‘Making TB a notifiable disease will benefit patients’

Tuberculosis kills around 1,000 people each day in India and more than two million people are affected by the bacterial disease. This makes India a country with the highest TB burden. But these numbers only show TB cases reported in public health care facilities. Majority of TB cases are treated at private health care centres and never get recorded in government books. To get a real estimate of TB in the country, the Union ministry of health and family welfare has made it a mandatory notifiable disease. This means with immediate effect, all doctors treating TB anywhere in the country will have to get the case registered with the government. Madhukar Pai, associate professor at the Department of Epidemiology & Biostatistics, McGill University in Canada, has done extensive work on TB in India. He talks to Sonal Matharu on how the move will benefit TB patients and help government.

By Sonal Matharu
Published: Thursday 17 May 2012

Madhukar PaiThe government says notifying TB will help patients suffering from the disease get access to early and quality diagnosis and rational treatment. Will it actually help the patients and government?

Notification will allow the Revised National Tuberculosis Control Programme (RNTCP) to check if TB patients are actually getting the care they deserve. For example, if a TB patient is not completing full treatment, public health officials can follow-up and see how they can be brought back to complete the therapy. Also, children who are in contact with adults with TB need to be screened. This again will become possible if the programme is aware of who has TB.
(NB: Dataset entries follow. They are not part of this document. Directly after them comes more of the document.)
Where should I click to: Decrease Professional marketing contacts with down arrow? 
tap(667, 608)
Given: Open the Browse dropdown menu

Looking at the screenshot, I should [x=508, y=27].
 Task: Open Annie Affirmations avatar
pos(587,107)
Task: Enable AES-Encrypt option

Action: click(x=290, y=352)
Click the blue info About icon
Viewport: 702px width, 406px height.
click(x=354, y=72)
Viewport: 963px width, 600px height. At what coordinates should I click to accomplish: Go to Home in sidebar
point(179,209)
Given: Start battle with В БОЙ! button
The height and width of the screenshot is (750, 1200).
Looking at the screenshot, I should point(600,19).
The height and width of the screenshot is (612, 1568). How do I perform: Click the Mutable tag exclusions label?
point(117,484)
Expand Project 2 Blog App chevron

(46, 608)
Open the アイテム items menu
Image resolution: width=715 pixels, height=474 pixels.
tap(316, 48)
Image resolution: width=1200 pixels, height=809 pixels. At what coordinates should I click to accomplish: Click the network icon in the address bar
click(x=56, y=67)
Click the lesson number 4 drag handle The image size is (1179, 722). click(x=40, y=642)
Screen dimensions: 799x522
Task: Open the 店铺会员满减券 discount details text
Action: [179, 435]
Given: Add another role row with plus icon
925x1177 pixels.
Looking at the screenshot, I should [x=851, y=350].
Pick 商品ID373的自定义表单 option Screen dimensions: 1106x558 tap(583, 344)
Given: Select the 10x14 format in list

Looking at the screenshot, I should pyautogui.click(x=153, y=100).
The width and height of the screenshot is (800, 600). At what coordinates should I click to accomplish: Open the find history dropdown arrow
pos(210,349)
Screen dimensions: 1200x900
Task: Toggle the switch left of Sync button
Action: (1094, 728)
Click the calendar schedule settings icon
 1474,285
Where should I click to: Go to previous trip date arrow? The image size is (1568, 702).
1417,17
In addition, mandatory notification will also allow expansion of free TB diagnostic and treatment services to poor patients in the private sector who often pay a lot of money, out-of-pocket. More importantly, notification allows the RNTCP to engage with the private sector. It is well-known that TB management practices in the private sector vary widely, often deviating from established standards. By getting the private sector to notify TB cases, there is now an opportunity to realign their TB care practices with international standards.

Does the health system in the country have infrastructure to provide treatment to all the TB patients who get registered?

No, RNTCP cannot possibly provide treatment to all TB patients in the country. TB patients can be treated in the private sector and they don't need to be referred to the public sector. Notification is not the same as referral. Private providers can notify cases to the RNTCP, but continue to provide care to their patients.

Then what is the purpose of notifying TB? Is it mere data collection?

Data collection would provide information on the magnitude of the problem. The private sector in India is estimated to manage over half of all TB patients in the country, and a majority of Indians initially seek medical care for all ailments in the private sector. So, if the private sector does not notify or report TB cases, one can never really know the true magnitude of TB problem in the country. Without situational awareness, it is impossible to control any disease epidemic. And without accurate surveillance data, we will never know if our control programmes are effective. This is clearly demonstrated in two infectious diseases–smallpox and polio. The smallpox eradication programme succeeded because of mass vaccination campaigns to reduce the incidence of smallpox in endemic areas, and surveillance systems which detected and reported cases early enough to permit the containment of outbreaks. The polio eradication programme in India is dependent on an extensive surveillance programme to identify and track every single case of polio in the country.

TB is strongly associated with HIV. What dangers can the HIV-positive patients be exposed to if TB is notifiable?

If data is handled with care, I am sure there will be no danger. A vast majority of TB patients in India do not have HIV infection. Even if they had HIV infection, treatment is available via NACO (National AIDS Control Organisation), and linkages should be made for such patients.

Is there any mechanism to protect TB patients and their families if they face discrimination because of the compulsory registration?

These are valid concerns and the RNTCP will need to address them. At this stage, I am not sure if any specific mechanism has been put in place for reducing stigma and discrimination. Cleary, data from the notification system will need to be carefully protected and kept secure.